İstanbul’un, dünyanın en büyük metropol şehirlerinden biri olarak birçok afet ve olağandışı durum açısından risk altında olduğu bilinmektedir. İlimizin risk değerlendirmesine bakıldığında başta deprem olmak üzere, sel, büyük yangınlar, endüstriyel kazalar, taşımacılık kazaları, terör olayları ve KBRN olayları gibi büyük kitleleri etkileyebilecek olaylar açısından oldukça ciddi riskler taşıdığı görülmektedir. KBRN olayları deprem ve diğer tehlikeler yanında daha az önemli gözükse de günümüzde sanayinin ulaştığı son durum açısından çok sık karşımıza çıkmaktadır. Her yıl 1 milyon metreküp sıvı kimyasal kara yolu ile nakledilmekte ve bunun çok ciddi bir kısmı Asya – Avrupa taransit geçişi olan ilimiz yollarında nakledilmektedir. İstanbul içinde Türkiye sanayisinin 1/3’ü bulunmakta olup özellikle kimya sanayi ilimiz ve çevresinde yerleşmiştir.
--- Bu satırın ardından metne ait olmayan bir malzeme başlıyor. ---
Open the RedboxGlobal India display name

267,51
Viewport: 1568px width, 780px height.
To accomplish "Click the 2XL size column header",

Hali hazırda sanayide kullanılan kimyasalların 100.000’lerle ifade edilen çeşitliliğe varması ve çoğunun insan vücudu üzerindeki etkilerinin bilinmemesi ayrı bir risktir.

 KBRN dediğimizde Radyoaktif materyallerde ciddi bir başlık oluşturmaktadır. Komşumuz olan çeşitli ülkelerin istikrarsızlaşması bu tip malzemenin yasa dışı ticaretinin oluşturmuş ve bu malzemelerin takas merkezi olarak İstanbul ciddi bir önem taşımaktadır. Görüntüleme merkezlerindeki sayıca fazlalık Çekmece Nükleer Araştırma Merkezinin ilimizde olması başlı başına bir risktir. Ayrıca komşularımızdaki eski model nükleer santraller Çernobil Kazasında olduğu gibi artık sınırların önemsizleştiği bir ortam yaratmaktadır. 15 Milyonluk bir şehrin bu tip bir tehdit altında olması dahi insanları dehşete düşürmek için yeterlidir.
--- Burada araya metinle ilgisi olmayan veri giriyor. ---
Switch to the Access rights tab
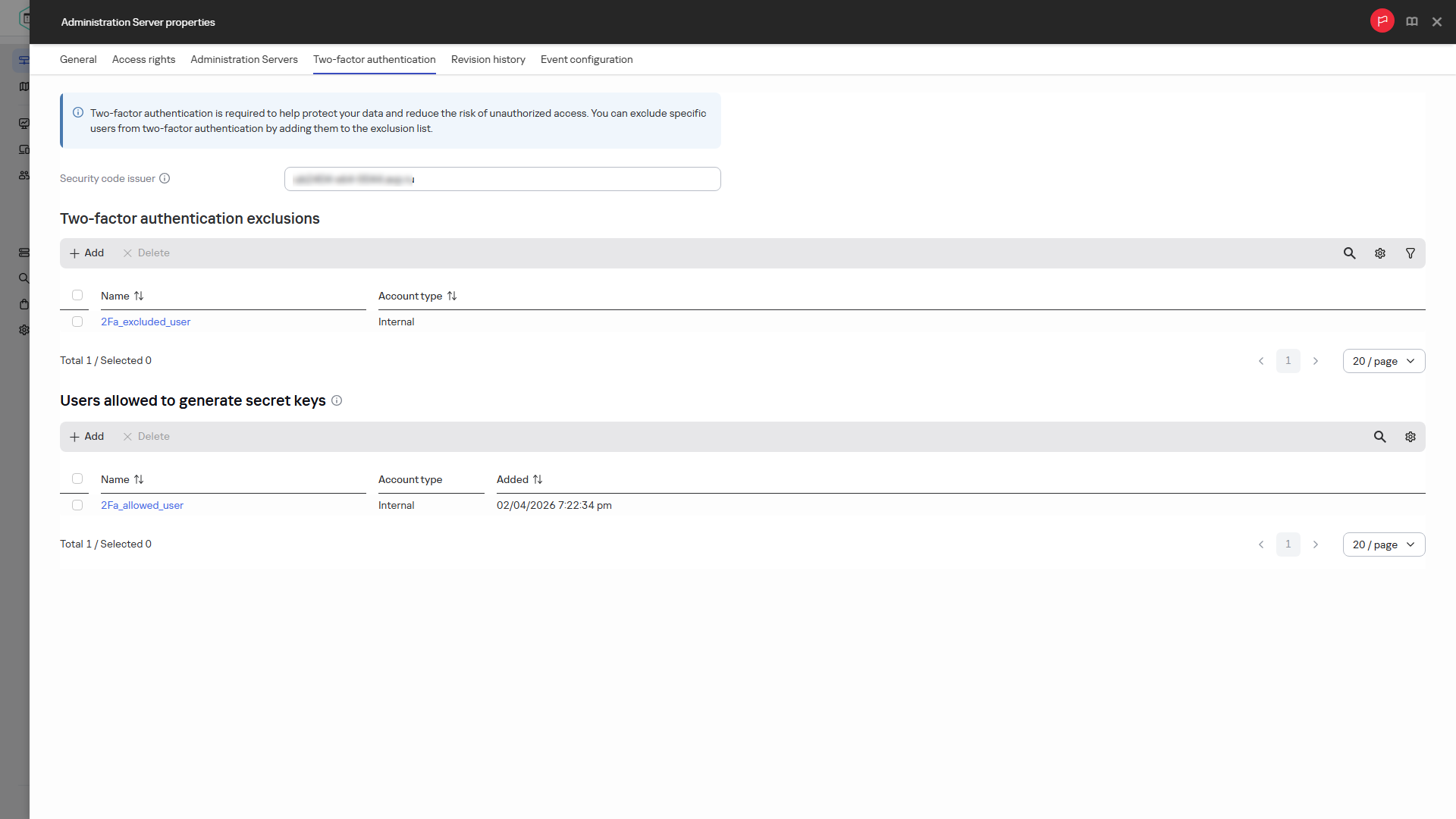click(x=143, y=59)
 Tüm bunların yanı sıra ülkemizin en büyük hava kara ve deniz gümrük kapıları da yine İstanbul içinde bulunmaktadır. İthalat ve ihracatın % 45’inin İstanbul gümrüklerinden yapıldığı düşünülürse yine ne kadar büyük bir risk altında olduğumuz anlaşılacaktır. Ayrıca Türkiye’nin 2 büyük hava limanı şehrimizde olup yurt dışından turist ve yolcu girişi en büyük oranda şehrimizden yapılmaktadır. Bu da yurt dışındaki salgın hastalıkların ve biyolojik tehlikelerin ilk karşılaşma yerinin İstanbul olmasını sağlamaktadır. Daha önce yaşanan kuş gribi ve sars gibi olaylara bakıldığında olası vakaların çoğunun İstanbul’da karşımıza çıkması ilimizin neler yaşayabileceğinin aslında küçük birer tatbikatıdır.

 Bu kısa yazıdan da anlaşılacağı üzere önümüzdeki küçük risklerin gerçekleşmesi halinde sadece İstanbul değil tün Türkiye’nin bundan çok ciddi anlamda etkileneceği ortadadır. Bu nedenle alınacak önlemlerin acilen ve ciddi bir şekilde gözden geçirilmesi ülke yararına olacaktır.